А русский умеет веселиться, если только зальет глаза. Впрочем, он и выпивши мрачен, подозрителен и пуглив. Одна надежда на людей нового поколения, которые в силу рыночных отношений и свободы слова, глядь, вырастут непьющими, смешливыми простаками, совершенно по западноевропейскому образцу.
Хоть и несправедлив был маркиз де Кюстин к нашей России, в другой раз у него прочитаешь глубоко истинные слова. Вот он пишет, и даже вроде бы между прочим: «Нет поэтов более несчастных, чем те, кому суждено прозябать в условиях широчайшей гласности, ибо, когда всякий может говорить о чем угодно, поэту остается только молчать. Видения, аллегории, иносказания — вот средства выражения поэтической истины. Режим гласности убивает эту истину грубой реальностью, не оставляющей места полету фантазии».

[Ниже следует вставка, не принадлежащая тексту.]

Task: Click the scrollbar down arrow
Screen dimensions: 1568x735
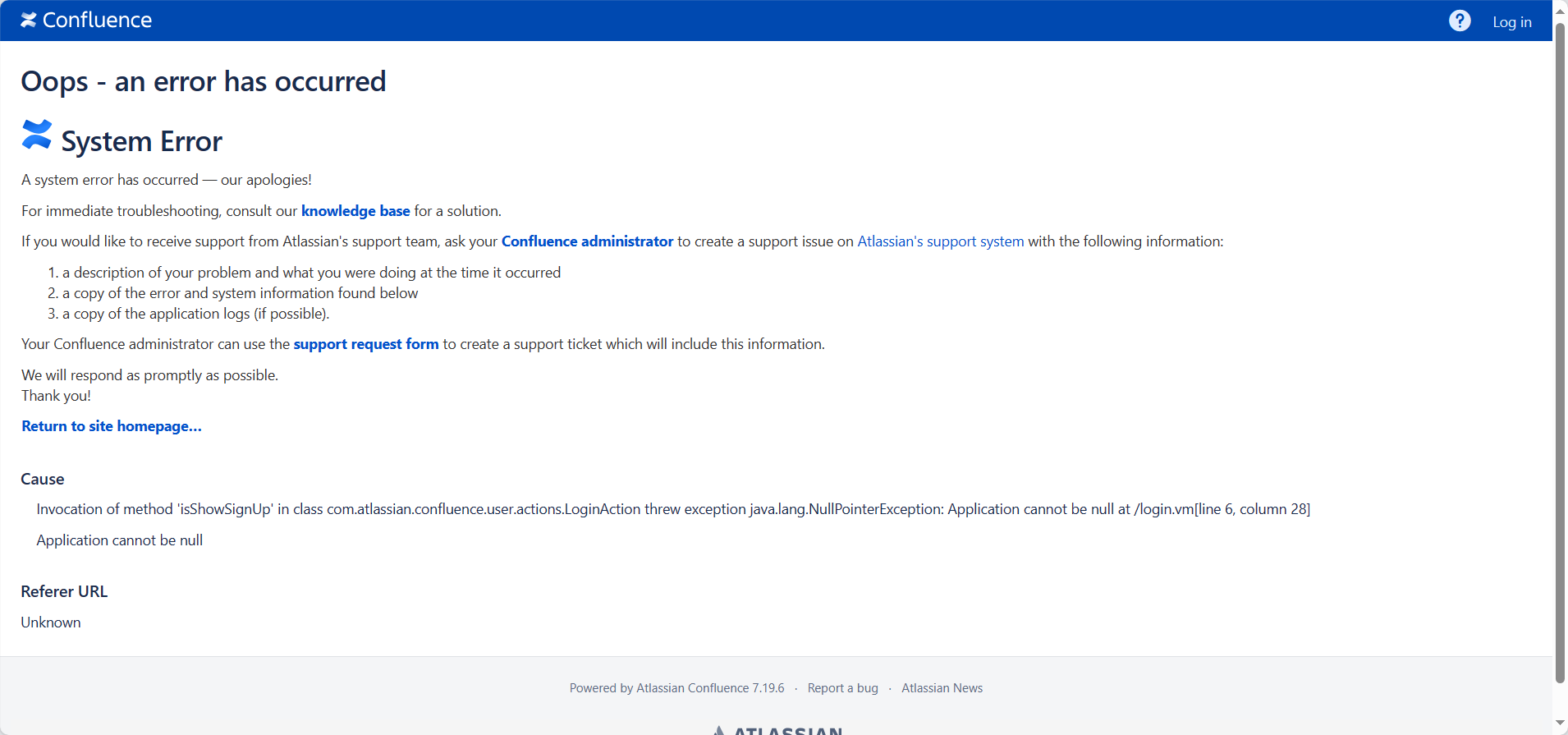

Именно так и есть. Сколько ни странен, даже противоестествен антагонизм между свободой слова и высокой литературой, француз безусловно прав. То есть дело и поныне обстоит следующим образом: чем цивилизованнее общество в гражданском смысле, тем меньше в нем места для поэзии, и в значении национального самочувствия, и в значении собственно стихотворного ремесла. Маркиз был простой человек, но и он постиг, что в России точно должна господствовать поэзия, поскольку уж больно это задавленная, бедная, неустроенная страна.
Разве что в свободном обществе поэт молчит не по Кюстину, то есть не оттого, что таки нет места «полету фантазии» и видения с иносказаниями себя изжили, как треуголка и паровоз. В свободном обществе поэт молчит оттого, что он никому не нужен, что никто не хочет его слушать, что вольному человеку не до него.
Почему это так получается — яснее ясного, потому что демократия, даже этимологически, есть производное от простонародья, от его вкуса, ментальности и способа бытия. Ну по сердцу простому человеку оперетта, латиноамериканские страсти, запоминающиеся песенки, уголовные истории, и с этим ничего не поделаешь, как с законом сохранения вещества. Уж так он устроен, что ты его без тепла оставь, месяцами пенсию не плати, но телевикторину для господ с неоконченным начальным образованием — это подай сюда. А поскольку простонародье во всяком обществе составляет абсолютное большинство, то художественная культура закономерно вырождается, подстраиваясь под вкусы и потребности простака. Тут тоже ничего не поделаешь: свобода, рыночная стихия, каков спрос, таково и предложение; требует человек, чтобы ему сделали интересно, — так вот тебе история про то, как депутат городского собрания единовременно съел одиннадцать человек. Одним словом, в свободном обществе культура неизбежно поступает в услужение обывателю, и он ведет ее за собой, как собачку на поводке. И вот уже нет в языке такого грязного слова, которое не донесет до тебя эфир.
А самовластье — это аристократично, тут музыку заказывает подавляющее меньшинство, и культура при таком общественном устройстве не служанка, но госпожа. Даже в том случае, когда самовластье отправляет компания недоучек; по той простой причине, что таковое подавляет все, не только либеральные поползновения, но и дикие вкусы абсолютного большинства. Единственно для высокой литературы самовластье безвредно, поскольку она выше его понимания и поскольку деспот чует в ней отдушину для паров. И вот уже Россия — самая читающая страна в мире, и писатель — властитель дум.